短期的な支払い能力を示す流動比率流動資産÷流動負債)も約2.7倍(608百万円 ÷ 227百万円)と非常に高く、資金繰りに関する懸念は皆無と言えます。資本金と資本準備金を合わせた約1億円の元手から、10年余りで3億円を超える利益剰余金を積み上げてきた事実は、同社が創業以来、一貫して高い収益性を維持し、その利益を堅実に内部に留保してきた、極めて優れた経営手腕の証明です。


SWOT分析で見る事業環境】
強み (Strengths)
アイレップ博報堂DYグループが持つ、国内トップクラスの広告運用ノウハウとブランド力
自己資本比率64.6%を誇る、鉄壁とも言える無借金経営の財務基盤
・中小・地方企業という、専門性が活きる明確なターゲット市場への特化
・全国をカバーする営業拠点網による、地域密着型のサポート体制

弱み (Weaknesses)
・事業の成長が、採用・育成できる優秀なコンサルタントの数に制約される労働集約的な側面
・中小企業クライアントの景気変動による広告予算削減の影響を受けやすい可能性

機会 (Opportunities)
・日本全国に存在する、デジタルマーケティング未着手の中小・地方企業という巨大な潜在市場
・広告運用だけでなく、SEOやWebサイト制作、CRM導入支援など、提供サービスの多角化
・グループの技術力を活かした、中小企業向けの廉価なマーケティングツールの開発・提供

脅威 (Threats)
ウェブ広告代理店業界の熾烈な競争
プラットフォーマーGoogle、Metaなど)による、広告アルゴリズムの急な変更
・AIの進化による、広告運用の自動化と、代理店の役割の変化


【今後の戦略として想像すること】
この盤石な事業・財務基盤を持つロカリオの今後の戦略を考察します。

✔短期的戦略
引き続き、全国の営業拠点をハブとして、各地域でのシェアを拡大していくことが基本戦略となります。セミナーやウェビナーを積極的に開催し、地域の企業経営者に対してデジタルマーケティングの重要性を啓蒙することで、新たな顧客を獲得していくでしょう。また、広告運用だけでなく、ランディングページ制作やSEOといった周辺サービスを組み合わせた、包括的な提案を強化していくと考えられます。

✔中長期的戦略
「地方・中小企業のDXパートナー」としての地位を確立することが、大きな目標となるでしょう。広告運用という入口から、クライアントの事業全体のデジタル化を支援する、より上流のコンサルティング領域へとサービスを拡大していく可能性があります。また、グループの技術力を背景に、中小企業でも手軽に導入できる独自のマーケティング支援ツール(SaaS)を開発・提供できれば、労働集約的な代理店モデルからの飛躍も期待されます。


【まとめ】
株式会社ロカリオは、「地方を元気にしたい」という熱い想いを、日本トップクラスのデジタルマーケティング力で実現する、ユニークな立ち位置の企業です。大手広告代理店グループの一員でありながら、その巨大なノウハウを、これまで光が当たりにくかった中小・地方企業のために惜しみなく提供しています。

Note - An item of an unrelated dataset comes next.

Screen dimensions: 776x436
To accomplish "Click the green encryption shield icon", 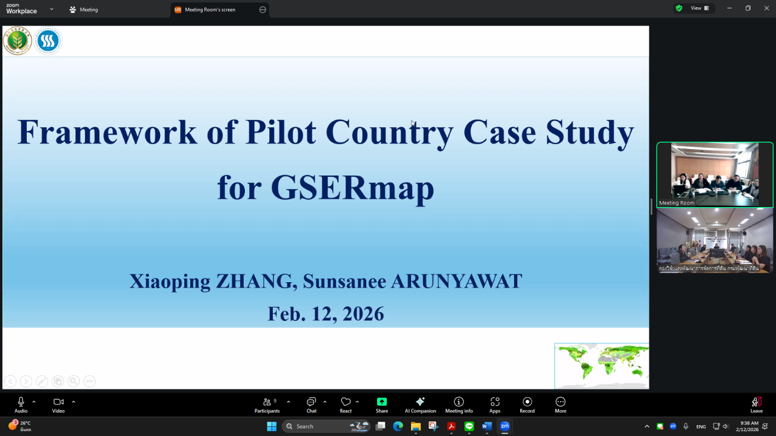I will pyautogui.click(x=678, y=8).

その誠実な事業は、自己資本比率64.6%という驚異的な財務の健全性となって、見事に結実しています。ロカリオは、単なる広告代理店ではありません。それは、日本の隅々にまでデジタルの力を届け、地域経済の活性化を後押しする、社会的な意義の大きな存在です。これからも、多くの地方企業にとって、頼れる”羅針盤”であり続けることでしょう。


【企業情報】
企業名: 株式会社ロカリオ
所在地: 東京都港区赤坂6-2-4 S-GATE赤坂4F
代表者: 辻 純也
設立: 2012年12月3日
資本金: 4,980万円
事業内容: 中堅・中小及び地方企業向けデジタルマーケティング支援。リスティング広告、ソーシャル広告(SNS広告)の運用代行を主軸とする広告代理店事業。博報堂DYグループの株式会社アイレップの子会社。